Le ministre de la Santé, Yves Bolduc, a recruté son adversaire adéquiste aux élections de 2008, Martin Briand, à titre de conseiller spécial. Cette embauche est d'autant plus étonnante que M. Briand conseillait jusqu'à tout récemment l'ADQ en matière de santé et qu'il milite depuis longtemps pour donner une plus grande place au secteur privé.

Il préconise entre autres le fait que les médecins puissent pratiquer à la fois au public et au privé, une option que rejettent les libéraux.

Dans l'embauche d'un nouveau conseiller spécial, «on s'est élevés au-dessus de tout esprit partisan», a expliqué l'attachée de presse de M. Bolduc, Karine Rivard. «Le ministre est le ministre de tous les Québécois et veut s'entourer des meilleures personnes. Martin Briand était la personne la plus compétente pour occuper ce poste. Il a un C.V. impressionnant. Il connaît bien le milieu de la santé.»

Quant au passé de Martin Briand à l'ADQ, «il n'y avait pas de problème avec ça. Le Parti libéral est un parti très inclusif».

Est-ce un signe que M. Bolduc ouvre la porte à une plus grande place au privé en santé? «Non, ça n'a rien à voir. Ce n'est pas M. Bolduc qui a changé de parti! a lancé Mme Rivard. M. Bolduc a toujours milité pour un réseau de la santé public fort.»

Martin Briand est responsable des relations entre le ministre et les «effectifs médicaux», les fédérations de médecins et d'infirmières, par exemple. Il fait partie de la garde rapprochée de M. Bolduc.

___

Activités -
a – Dans l'article sur l'embauche de Martin Briand, de quoi celui-ci est-il responsable auprès du ministre?
b – Poursuivez l'article sur l'embauche de Martin Briand après sa dernière phrase.
Les données ne servent à rien pour ce travail.

___

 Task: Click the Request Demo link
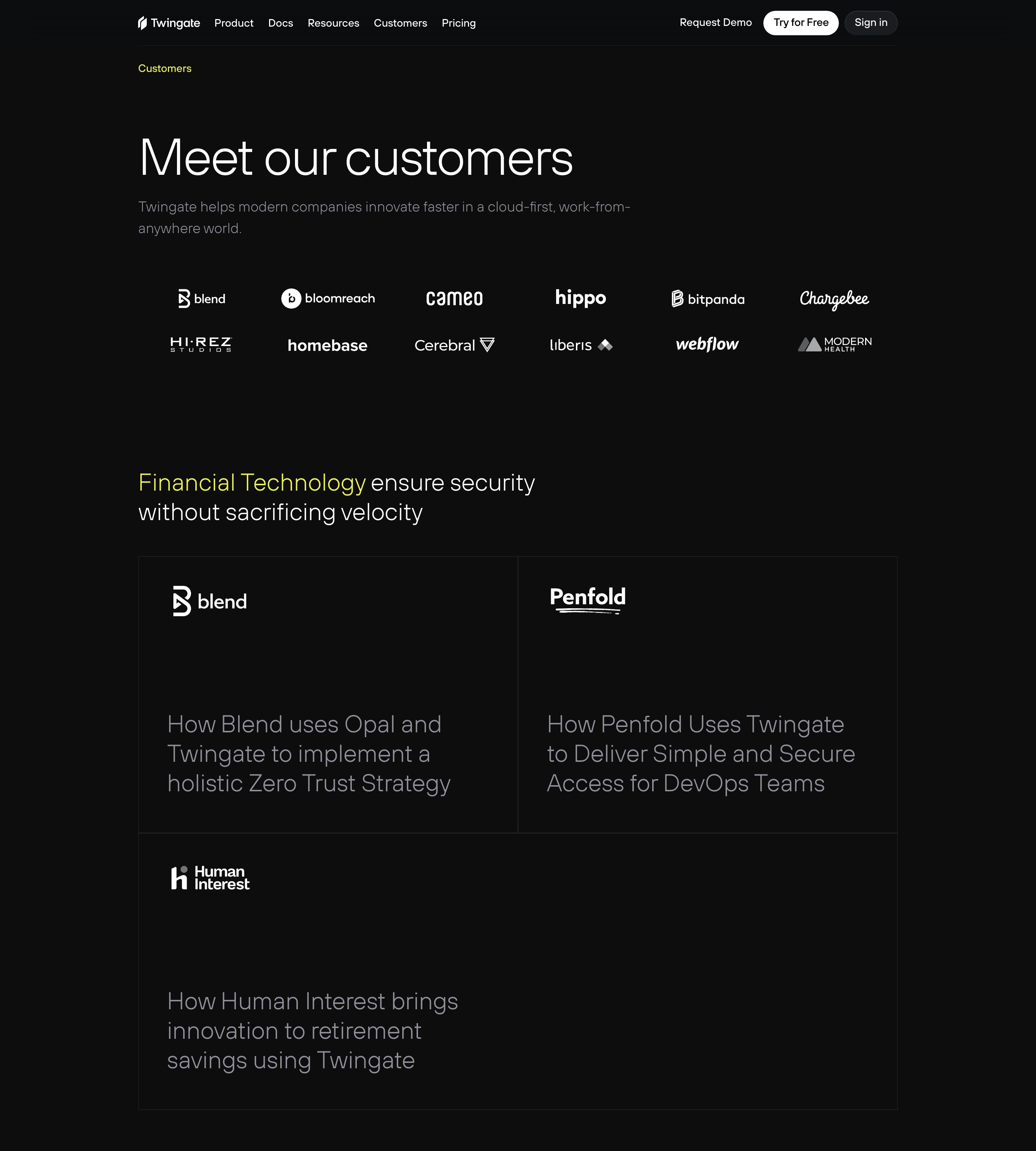(x=715, y=23)
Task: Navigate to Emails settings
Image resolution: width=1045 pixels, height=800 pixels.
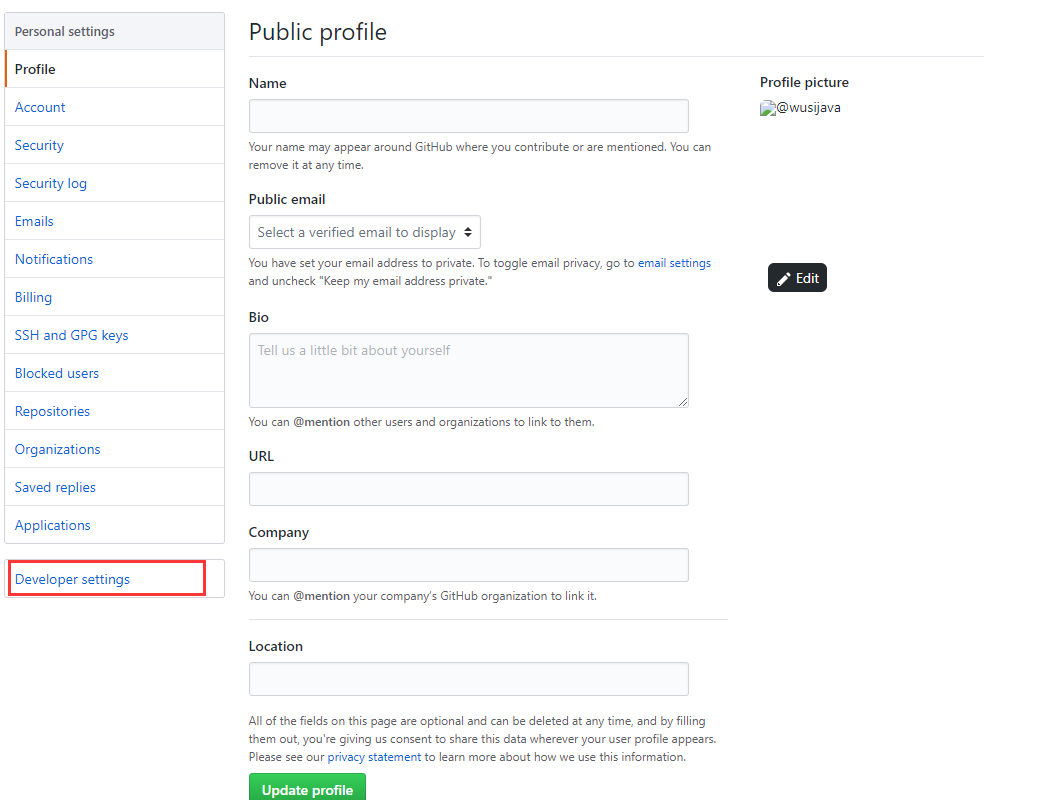Action: click(x=34, y=221)
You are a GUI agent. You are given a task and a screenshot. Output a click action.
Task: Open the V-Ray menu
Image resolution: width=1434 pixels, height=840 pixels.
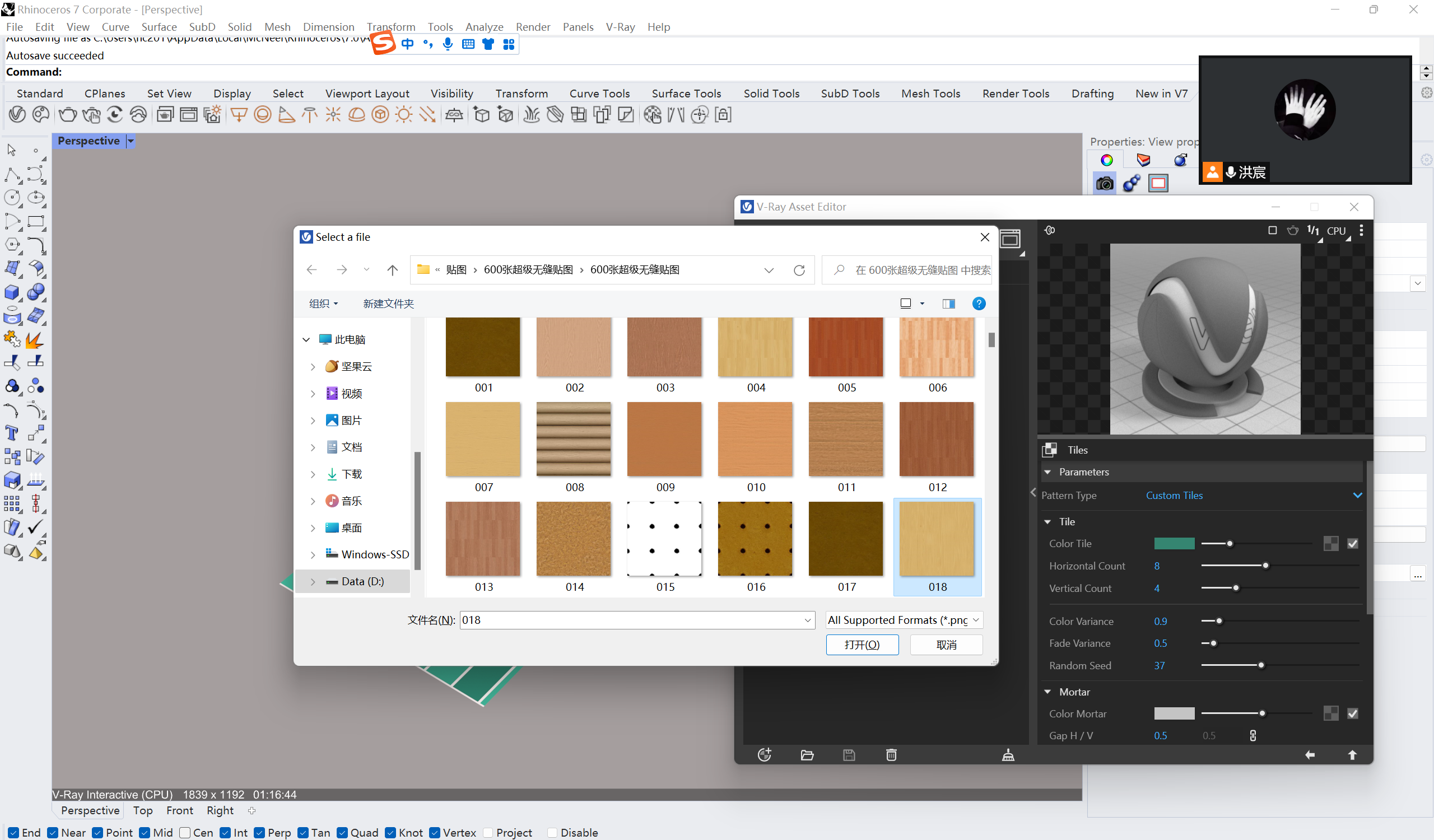620,27
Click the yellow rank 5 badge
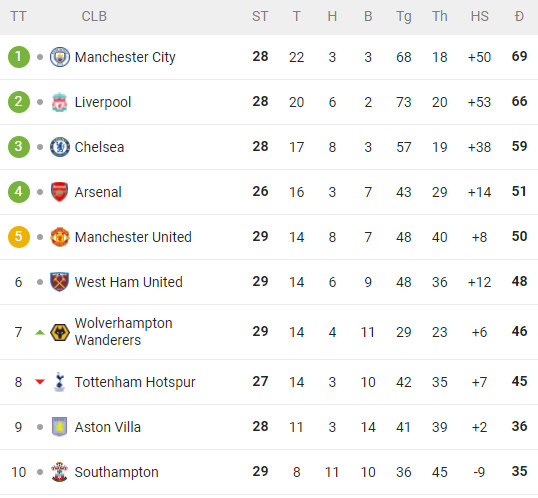This screenshot has height=498, width=538. 19,237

___

Réponses dans l'ordre -
a – Des relations entre le ministre et les «effectifs médicaux», comme les fédérations de médecins et d'infirmières.

b –
Pour justifier sa décision de passer au cabinet du ministre Bolduc, Martin Briand a expliqué qu'il a quatre enfants et «des factures à payer». «J'ai besoin d'apporter un salaire à la maison», a-t-il dit à La Presse. Yves Bolduc «m'a fait une offre. J'ai trouvé l'occasion intéressante».

Yves Bolduc ne lui a pas demandé d'adhérer au Parti libéral. Et de l'aveu même de M. Briand, ce n'est «pas nécessairement fini» entre l'ADQ et lui.

Dans un courriel qu'il a envoyé plus tôt ce mois-ci à des proches, document que La Presse a obtenu, M. Briand note d'ailleurs que ses «convictions ne sont pas mortes» parce qu'il a accepté «une job un peu surprenante». «Le recherchiste en santé de l'ADQ et, en plus, l'adversaire de M. Bolduc dans son comté qui va travailler pour lui... Quand ça va se savoir, ça va sûrement faire les médias», reconnaît-il. Pour expliquer sa décision, il écrit: «Les dossiers qui me sont confiés m'apparaissent intéressants (...) et j'ai bien hâte de voir comment ça se passe dans la machine.»

Martin Briand et Yves Bolduc se sont affrontés à deux reprises. D'abord lors de l'élection partielle dans Jean-Talon, le 29 septembre 2008, puis aux élections générales du 8 décembre de la même année. M. Briand avait terminé troisième dans les deux cas, avec 4,64% et 9,14% des suffrages.

Martin Briand était conseiller et recherchiste en matière de santé pour l'aile parlementaire de l'ADQ jusqu'au printemps dernier. Le chef Gérard Deltell a dû éliminer son poste après que le bureau de l'Assemblée nationale eut sabré les budgets de l'ADQ à la suite de la défection d'Éric Caire et de Marc Picard, qui sont devenus des députés indépendants.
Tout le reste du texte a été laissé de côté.